W każdym porządnym domu, a przynajmniej w domu porządnego zjadacza, tfu!, spijacza mleka (krowiego, roślinnego, co kto lubi i może), powinien stać słoik domowej granoli. Nie bladych, przesłodzonych płatków ze sklepowej półki. 

I jeśli macie tysiąc wymówek związanych z brakiem domowej granoli, weźcie pod uwagę, że taki słoik stoi nawet w domu zapracowanej matki z kilkumiesięcznym synkiem uwieszonym na ramieniu. 

Granolę przygotowuje się w pięć minut, na dodatek wystarczy wymieszać jej składniki w jednej misce, więc pracy tu naprawdę tyle co nic. Można to zrobić z dzieckiem na rękach/w nosidełku, można to robić jedną ręką, a drugą karmić dziecko. Można też zaszaleć i zrobić to, jak pan Bóg przykazał, dwiema rękami, podczas gdy dziecko pięć minut spędzi na macie edukacyjnej. A jeśli dziecka brak, można porzucić rozmyślania logistyczne i radośnie zabrać się do pieczenia.

Zawsze kiedy robię nową granolę, wydaje mi się, że nie przebije poprzedniej. I jak dotychczas zawsze ją przebijała - ostatnio zatrzymałam się na tej fantastycznej mieszance (klik! - tu z miechunką i wiśnią; nota bene przepis spodobał się również Rossmanowi i po kosmetycznych przeróbkach umieścił go w majowym wydaniu gazetki promocyjnej, ale bez wskazania źródła, klasyka). Ale jakiś miesiąc temu odkryłam granolę z oliwą Nigelli Lawson i chyba muszę pożegnać się z tamtą recepturą. Obecna królowa jest bardziej sypka i chrupiąca niż poprzednia, ale jej główną zaletą jest fakt, że nie trzeba na nią mocno uważać podczas pieczenia. Poprzednie lubiły się przypalać, jeśli się ich nie doglądało.

To kolejny przepis z książki, którą jedni uwielbiają, a inni nie cierpią - "Po prostu Nigella". Ja należę do tej pierwszej grupy, znalazłam w tej pozycji wiele dań, które okazują się hitami. Łączy je prostota i to, że robią się  szybko. Wiem, że ta wersja Nigelli Lawson spotkała się krytyką - że czasem jest za prosto, że zdjęcia nieapetyczne. Ja lubię tę prostotę, która często jest bardzo odkrywcza i z pewnością nie jest banalna. I lubię zdjęcia, które po prostu pokazują potrawy. Bez stylizacji, bez cudów, widzę na nich jedzenie, które do mnie przemawia. W "Po prostu..." bardzo podoba mi się też grafika - prosta czcionka, jasny, czytelny, nieprzeładowany układ.

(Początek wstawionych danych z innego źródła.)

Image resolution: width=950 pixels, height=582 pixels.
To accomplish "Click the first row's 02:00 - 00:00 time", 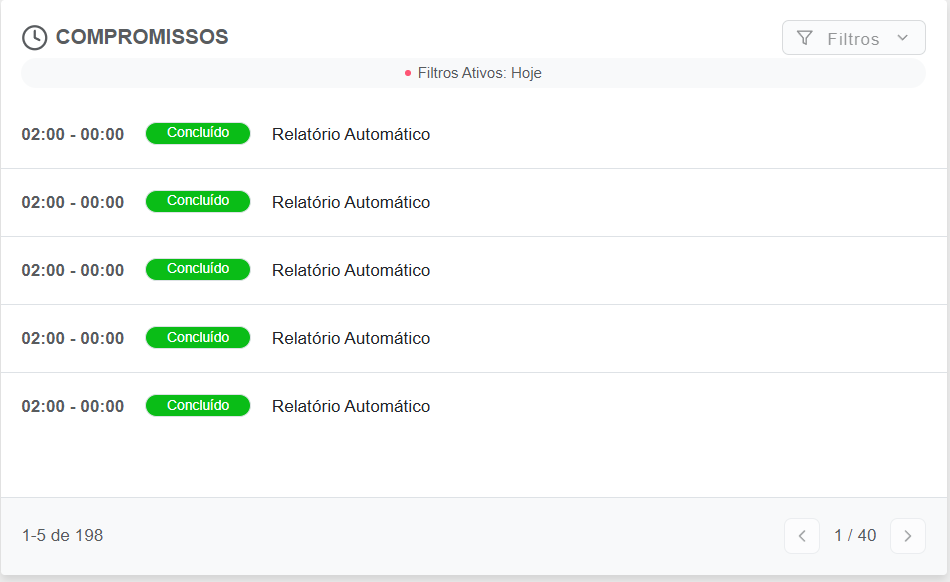I will coord(73,134).
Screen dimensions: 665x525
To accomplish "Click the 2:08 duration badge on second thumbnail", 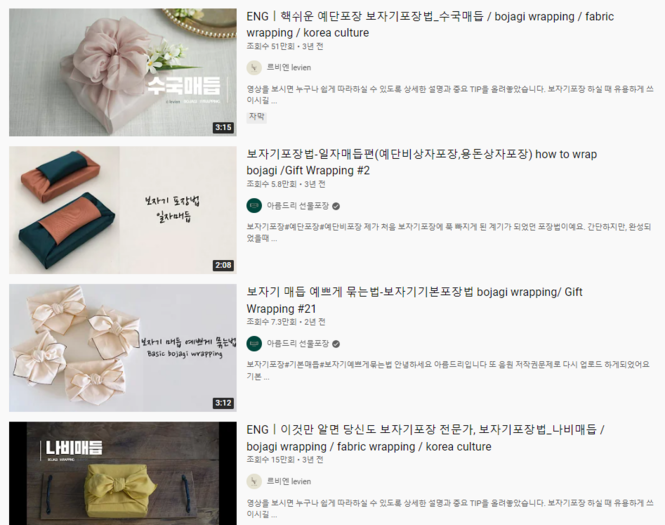I will click(x=223, y=265).
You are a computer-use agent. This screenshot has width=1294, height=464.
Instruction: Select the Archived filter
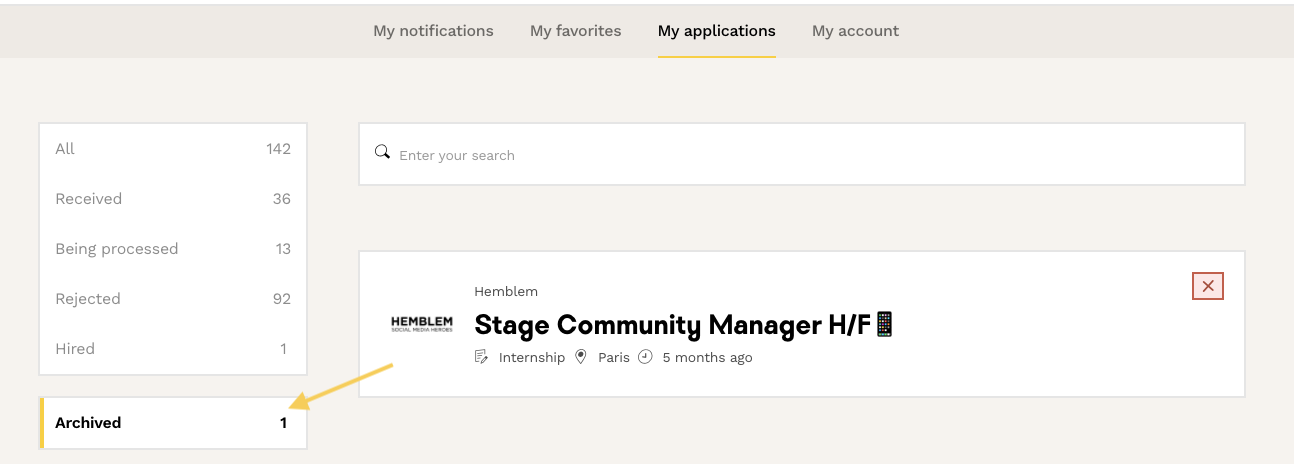173,423
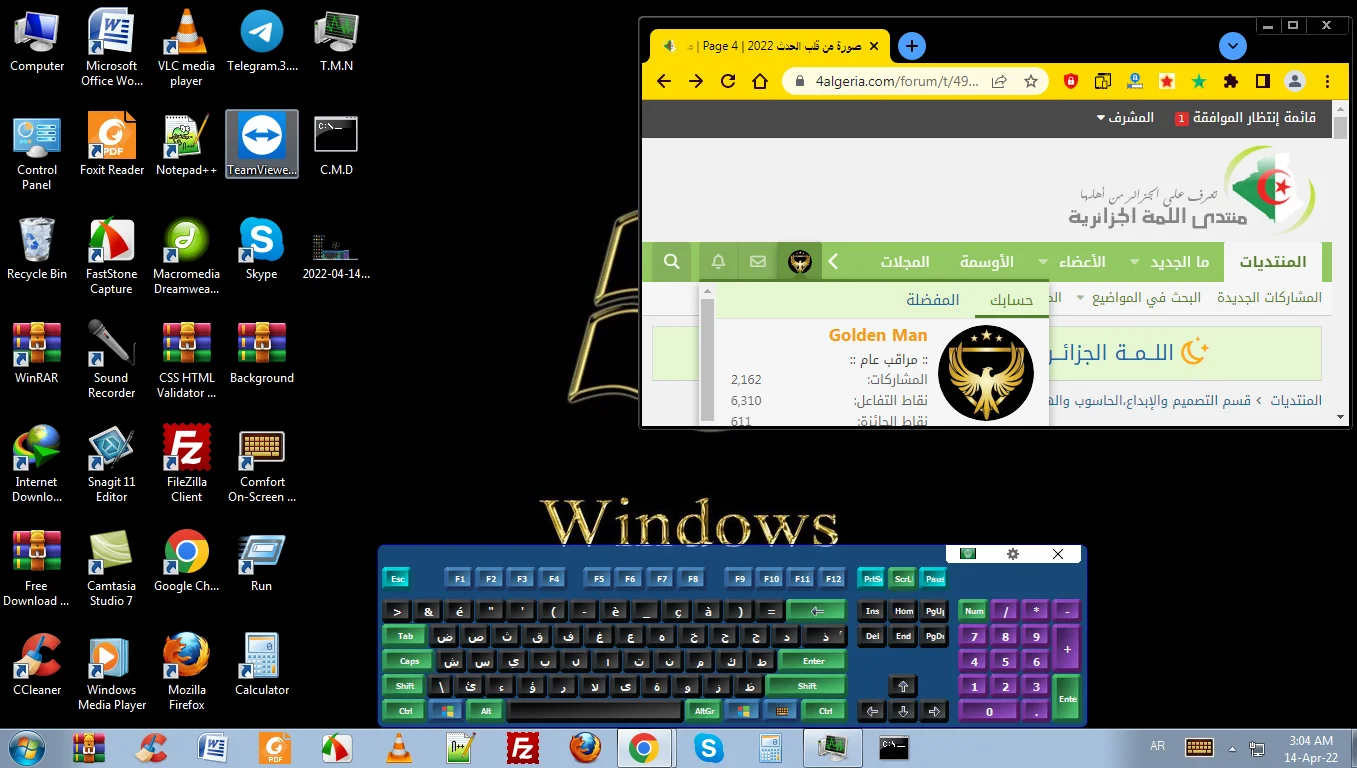Image resolution: width=1357 pixels, height=768 pixels.
Task: Toggle the ScrLk key on virtual keyboard
Action: pyautogui.click(x=903, y=579)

Na blogu pojawiły się już receptury z "Po prostu...": genialne ziemniaczki w kratkę  i zielony sos tahini (przepisy tutaj - klik).

GRANOLA Z OLIWĄ
300 g płatków owsianych (nie błyskawicznych)
2 łyżeczki mielonego imbiru
2 łyżeczki mielonego cynamonu
1/4 łyżeczki soli
100 g migdałów w skórce
75 g pestek słonecznika
75 g pestek dyni
50 g siemienia lnianego
50 g płatków migdałowych
50 g nasion sezamu
125 ml oliwy extra vergine
125 ml syropu klonowego (dałam ok. 100 ml)

Do miski wsypuję suche składniki, mieszam. Wlewam syrop klonowy i oliwę, mieszam i wykładam na dużą blachę. 

Piekę w 150 st. C. przez 30 minut, a następnie mieszam ją i piekę kolejne 30 minut. Pozostawiam w uchylonym piekarniku do ostygnięcia. 

Zimną przekładam do słoika.

Uwagi:

1. Receptura: Nigella Lawson, "Po prostu Nigella".
2. Granola bez cukru, a z syropem klonowym. Cudownie sypka, chrupiąca, złota. Najlepsza, bez dwóch znań.